Le président brésilien contraint de prouver qu'il est en vie pour toucher sa retraite © BELGA

Le président brésilien Michel Temer a dû se présenter en personne à une caisse de retraite pour prouver qu'il était encore en vie.

M. Temer, 77 ans, à la tête du plus grand pays d'Amérique latine, a dû se soumettre à cette exigence administrative samedi après que la caisse nationale des retraités eut cessé de lui verser sa pension de retraite en novembre et en décembre, avançant l'absence de preuve qu'il n'était pas mort. M. Temer, qui a droit depuis ses 60 ans à une pension de retraite en tant qu'ancien procureur de Sao Paulo, a omis de se soumettre à une obligation imposée à tous les retraités au Brésil. Ces derniers doivent se présenter une fois par an au guichet de leur caisse de retraite pour déclarer en personne qu'ils sont encore de ce monde.

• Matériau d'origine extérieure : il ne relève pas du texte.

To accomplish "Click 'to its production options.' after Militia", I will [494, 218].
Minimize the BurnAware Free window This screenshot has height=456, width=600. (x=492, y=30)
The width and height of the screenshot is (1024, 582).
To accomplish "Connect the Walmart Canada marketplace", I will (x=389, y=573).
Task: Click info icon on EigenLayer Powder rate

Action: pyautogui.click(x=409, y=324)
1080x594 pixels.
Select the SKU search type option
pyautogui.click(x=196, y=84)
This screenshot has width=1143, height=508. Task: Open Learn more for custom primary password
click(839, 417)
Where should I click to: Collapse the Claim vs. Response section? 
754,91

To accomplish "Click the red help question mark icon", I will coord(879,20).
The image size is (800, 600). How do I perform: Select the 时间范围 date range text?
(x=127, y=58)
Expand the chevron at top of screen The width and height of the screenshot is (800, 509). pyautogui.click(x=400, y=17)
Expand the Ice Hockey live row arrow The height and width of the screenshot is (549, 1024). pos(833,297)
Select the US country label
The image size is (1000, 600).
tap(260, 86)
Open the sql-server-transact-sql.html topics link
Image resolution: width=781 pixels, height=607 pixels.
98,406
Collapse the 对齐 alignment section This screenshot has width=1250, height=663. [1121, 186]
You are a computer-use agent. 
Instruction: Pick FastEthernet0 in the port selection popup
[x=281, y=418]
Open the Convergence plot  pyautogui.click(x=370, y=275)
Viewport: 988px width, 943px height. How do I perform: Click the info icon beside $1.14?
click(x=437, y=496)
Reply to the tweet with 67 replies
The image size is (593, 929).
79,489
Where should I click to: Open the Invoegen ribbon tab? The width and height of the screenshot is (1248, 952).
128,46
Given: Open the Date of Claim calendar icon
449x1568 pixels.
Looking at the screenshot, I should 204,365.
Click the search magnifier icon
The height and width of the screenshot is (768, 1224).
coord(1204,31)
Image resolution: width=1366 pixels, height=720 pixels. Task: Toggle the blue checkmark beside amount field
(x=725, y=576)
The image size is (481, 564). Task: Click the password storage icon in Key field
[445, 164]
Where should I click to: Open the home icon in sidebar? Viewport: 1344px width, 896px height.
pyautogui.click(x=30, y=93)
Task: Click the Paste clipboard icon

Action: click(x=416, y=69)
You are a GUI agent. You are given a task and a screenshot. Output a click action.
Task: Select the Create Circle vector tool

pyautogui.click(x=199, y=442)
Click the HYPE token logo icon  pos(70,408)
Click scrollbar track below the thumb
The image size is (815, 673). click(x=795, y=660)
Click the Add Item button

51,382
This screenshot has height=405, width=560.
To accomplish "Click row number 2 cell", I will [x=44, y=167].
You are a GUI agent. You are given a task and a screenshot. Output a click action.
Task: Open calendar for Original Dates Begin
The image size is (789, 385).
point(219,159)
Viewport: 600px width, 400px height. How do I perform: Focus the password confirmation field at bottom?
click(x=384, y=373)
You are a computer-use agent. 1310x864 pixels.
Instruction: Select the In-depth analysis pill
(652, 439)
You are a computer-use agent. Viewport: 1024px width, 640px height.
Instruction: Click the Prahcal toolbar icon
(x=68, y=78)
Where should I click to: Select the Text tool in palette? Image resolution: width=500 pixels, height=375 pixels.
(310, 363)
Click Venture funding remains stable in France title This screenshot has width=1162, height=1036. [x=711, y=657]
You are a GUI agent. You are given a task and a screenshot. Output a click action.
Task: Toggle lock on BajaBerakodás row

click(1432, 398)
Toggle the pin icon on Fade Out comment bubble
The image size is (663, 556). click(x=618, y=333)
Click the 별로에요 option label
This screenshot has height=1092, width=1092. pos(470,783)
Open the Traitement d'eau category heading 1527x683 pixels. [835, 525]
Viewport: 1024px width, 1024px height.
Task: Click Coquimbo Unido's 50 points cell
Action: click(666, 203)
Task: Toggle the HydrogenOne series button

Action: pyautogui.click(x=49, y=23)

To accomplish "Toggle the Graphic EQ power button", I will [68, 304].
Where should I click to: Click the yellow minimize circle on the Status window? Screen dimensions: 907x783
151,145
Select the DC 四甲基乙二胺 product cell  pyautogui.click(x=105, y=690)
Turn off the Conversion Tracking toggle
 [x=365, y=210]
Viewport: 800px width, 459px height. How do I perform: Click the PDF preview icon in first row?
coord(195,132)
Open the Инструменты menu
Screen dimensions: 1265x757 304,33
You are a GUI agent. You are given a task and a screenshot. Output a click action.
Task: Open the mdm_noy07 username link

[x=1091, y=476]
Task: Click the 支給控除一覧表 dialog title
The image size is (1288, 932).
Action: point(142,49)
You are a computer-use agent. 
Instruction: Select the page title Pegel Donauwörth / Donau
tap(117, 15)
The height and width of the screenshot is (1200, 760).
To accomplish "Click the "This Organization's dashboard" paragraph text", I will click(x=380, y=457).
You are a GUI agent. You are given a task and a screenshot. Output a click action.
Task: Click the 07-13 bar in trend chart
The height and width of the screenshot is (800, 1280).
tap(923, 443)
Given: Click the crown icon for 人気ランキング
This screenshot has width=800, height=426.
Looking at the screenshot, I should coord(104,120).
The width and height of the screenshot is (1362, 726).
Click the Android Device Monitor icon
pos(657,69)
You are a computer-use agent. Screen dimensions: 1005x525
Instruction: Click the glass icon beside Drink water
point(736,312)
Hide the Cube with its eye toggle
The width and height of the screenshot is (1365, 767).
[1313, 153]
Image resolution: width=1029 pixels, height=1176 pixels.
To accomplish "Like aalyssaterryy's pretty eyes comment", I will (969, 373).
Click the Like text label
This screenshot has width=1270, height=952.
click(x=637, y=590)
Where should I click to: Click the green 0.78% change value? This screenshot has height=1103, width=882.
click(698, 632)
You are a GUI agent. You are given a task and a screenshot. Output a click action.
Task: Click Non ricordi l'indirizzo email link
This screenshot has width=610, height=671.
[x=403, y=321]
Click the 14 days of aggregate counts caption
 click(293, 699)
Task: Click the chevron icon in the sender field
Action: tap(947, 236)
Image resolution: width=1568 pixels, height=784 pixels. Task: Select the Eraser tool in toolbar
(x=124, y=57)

Dans une interview à la chaîne RedeTV, M. Temer a plaisanté en évoquant cette mésaventure bureaucratique, rapportée cette semaine par le journal O Globo. Il s'est dit "heureux d'être traité comme un Brésilien"."J'ai dû y aller pour prouver que j'étais en vie. Je pense qu'il s'agit d'un traitement égalitaire", a-t-il ajouté. M. Temer, qui bat des records d'impopularité, a dû subir l'année dernière trois interventions d'angioplastie sur ses artères coronaires et la mise en place de deux stents. Il a aussi subi une opération de la prostate.